> _EXERCISE BRIEF_: In the profile of Carmel Berkson below, rewrite the passage starting at "Carmel Berkson had" and ending at "her adopted home.", putting "painter" in place of "sculptor".
— start PASSAGE PROVIDED —
Carmel Berkson '46

Inspired by ancient Indian art

 

 Davindra Lokhande

Carmel Berkson had been a practicing sculptor for more than twenty years when she took her first trip to India in 1970. What began as an international jaunt turned into a lifelong passion for a culture and a place that has become her adopted home.

“When I was a student at Duke,” says Berkson, “the names of Gandhi and Nehru may have reached us via the press, but the phantasmagoria that is India had no relevance in our lives.”

Originally from New York, Berkson arrived at Duke as World War II
played out on the global stage. Although she was artistically inclined, the lack of any art courses to speak of compelled her to major in history. “Then as now,” says Berkson, who lives in Mumbai, “the study of history leads us into all else.”
— end PASSAGE PROVIDED —
— start DATA —
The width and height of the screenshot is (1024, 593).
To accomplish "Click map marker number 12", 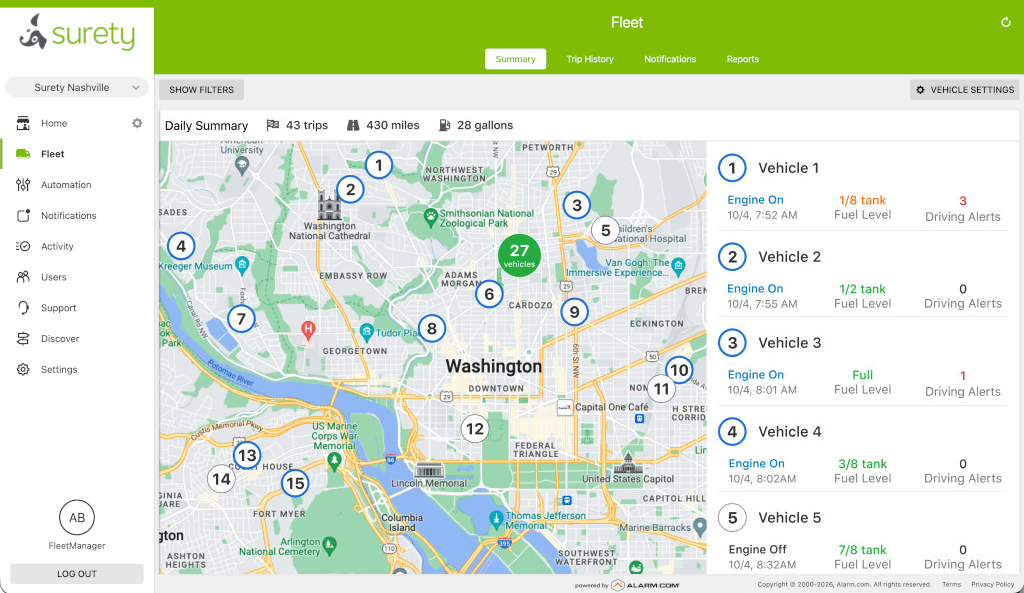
— end DATA —
> _RESPONSE_:
Carmel Berkson had been a practicing painter for more than twenty years when she took her first trip to India in 1970. What began as an international jaunt turned into a lifelong passion for a culture and a place that has become her adopted home.